A third diffusion region of a conductivity type is formed in the second well immediately below the region where the base region is to be formed on the surface of the collector region of the vertical bipolar transistor and in the region where the emitter region is to be formed on the surface of the base region. 2. The method according to claim 1, wherein the semiconductor device is formed immediately below. 3. A method of manufacturing a semiconductor device in which a MOS transistor having a channel of a first conductivity type and a lateral bipolar transistor are formed on a surface of a semiconductor substrate of a first conductivity type, the method comprising the steps of: A first step of forming a first well of the second conductivity type and simultaneously forming a second well of a second conductivity type to be a base region of the lateral bipolar transistor; and an impurity concentration higher than that of the first well.
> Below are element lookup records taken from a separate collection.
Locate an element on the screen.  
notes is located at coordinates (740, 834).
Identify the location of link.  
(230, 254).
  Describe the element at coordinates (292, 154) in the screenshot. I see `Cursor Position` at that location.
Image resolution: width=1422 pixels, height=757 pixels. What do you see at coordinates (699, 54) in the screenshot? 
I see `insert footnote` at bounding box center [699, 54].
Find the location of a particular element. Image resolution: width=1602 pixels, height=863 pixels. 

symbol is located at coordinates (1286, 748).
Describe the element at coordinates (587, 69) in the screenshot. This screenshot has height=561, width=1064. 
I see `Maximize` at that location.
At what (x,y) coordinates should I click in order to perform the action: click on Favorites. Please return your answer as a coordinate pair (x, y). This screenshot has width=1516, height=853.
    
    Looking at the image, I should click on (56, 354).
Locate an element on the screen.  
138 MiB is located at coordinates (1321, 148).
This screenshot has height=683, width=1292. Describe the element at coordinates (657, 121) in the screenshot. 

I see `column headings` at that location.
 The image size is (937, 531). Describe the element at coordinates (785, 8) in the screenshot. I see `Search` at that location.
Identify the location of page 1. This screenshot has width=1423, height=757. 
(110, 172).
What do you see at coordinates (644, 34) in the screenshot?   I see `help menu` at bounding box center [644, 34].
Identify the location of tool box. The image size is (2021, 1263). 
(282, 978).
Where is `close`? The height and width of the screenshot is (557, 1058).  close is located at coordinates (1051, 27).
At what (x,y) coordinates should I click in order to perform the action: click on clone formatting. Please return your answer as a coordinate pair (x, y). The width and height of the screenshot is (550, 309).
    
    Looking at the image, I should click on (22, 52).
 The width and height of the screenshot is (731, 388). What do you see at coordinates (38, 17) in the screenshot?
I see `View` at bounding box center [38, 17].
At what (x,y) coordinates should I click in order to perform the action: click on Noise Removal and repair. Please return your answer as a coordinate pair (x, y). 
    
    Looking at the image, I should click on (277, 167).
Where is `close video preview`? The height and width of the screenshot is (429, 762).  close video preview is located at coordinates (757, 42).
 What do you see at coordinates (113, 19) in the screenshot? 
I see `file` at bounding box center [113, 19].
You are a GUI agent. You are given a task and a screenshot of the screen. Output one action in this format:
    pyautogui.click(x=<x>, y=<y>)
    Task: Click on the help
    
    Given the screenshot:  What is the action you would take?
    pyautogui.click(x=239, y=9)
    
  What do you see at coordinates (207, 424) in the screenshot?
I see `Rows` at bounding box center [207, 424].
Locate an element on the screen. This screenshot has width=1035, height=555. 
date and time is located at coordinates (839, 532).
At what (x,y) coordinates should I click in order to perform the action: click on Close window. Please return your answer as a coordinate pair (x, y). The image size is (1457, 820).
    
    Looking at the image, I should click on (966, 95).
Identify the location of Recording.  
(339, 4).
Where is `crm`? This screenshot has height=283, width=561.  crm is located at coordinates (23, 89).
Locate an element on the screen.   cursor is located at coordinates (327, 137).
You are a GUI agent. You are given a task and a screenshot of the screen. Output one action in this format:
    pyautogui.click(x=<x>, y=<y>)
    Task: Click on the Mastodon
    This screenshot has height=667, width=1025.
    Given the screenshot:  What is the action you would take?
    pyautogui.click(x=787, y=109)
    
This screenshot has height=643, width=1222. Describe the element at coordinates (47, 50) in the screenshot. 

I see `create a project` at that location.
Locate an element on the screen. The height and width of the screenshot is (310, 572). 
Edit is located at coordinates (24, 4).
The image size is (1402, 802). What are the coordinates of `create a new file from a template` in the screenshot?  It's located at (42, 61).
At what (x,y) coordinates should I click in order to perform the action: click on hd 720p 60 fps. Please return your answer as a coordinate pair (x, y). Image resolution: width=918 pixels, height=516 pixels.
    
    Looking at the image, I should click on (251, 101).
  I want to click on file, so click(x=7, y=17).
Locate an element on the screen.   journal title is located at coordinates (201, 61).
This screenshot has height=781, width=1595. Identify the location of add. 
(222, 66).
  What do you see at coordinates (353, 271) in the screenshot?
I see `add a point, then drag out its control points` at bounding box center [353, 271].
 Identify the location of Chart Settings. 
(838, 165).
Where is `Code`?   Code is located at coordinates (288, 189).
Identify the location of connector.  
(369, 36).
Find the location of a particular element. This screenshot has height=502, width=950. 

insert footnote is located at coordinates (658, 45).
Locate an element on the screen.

A first diffusion region of a second conductivity type having a high diffusion depth and a shallow depth is formed in the first well immediately below a source / drain diffusion region of the MOS transistor and a region where a channel region is to be formed. Forming a second diffusion region of a second conductivity type, which is higher in diffusion depth and shallower in diffusion depth than the second well, in the lateral well in the second well; Ohmic contact impurity diffusion region of the base region of La transistor, a method of manufacturing a semiconductor device and a second step of forming immediately below the forming area of the emitter diffusion region and a collector diffusion region.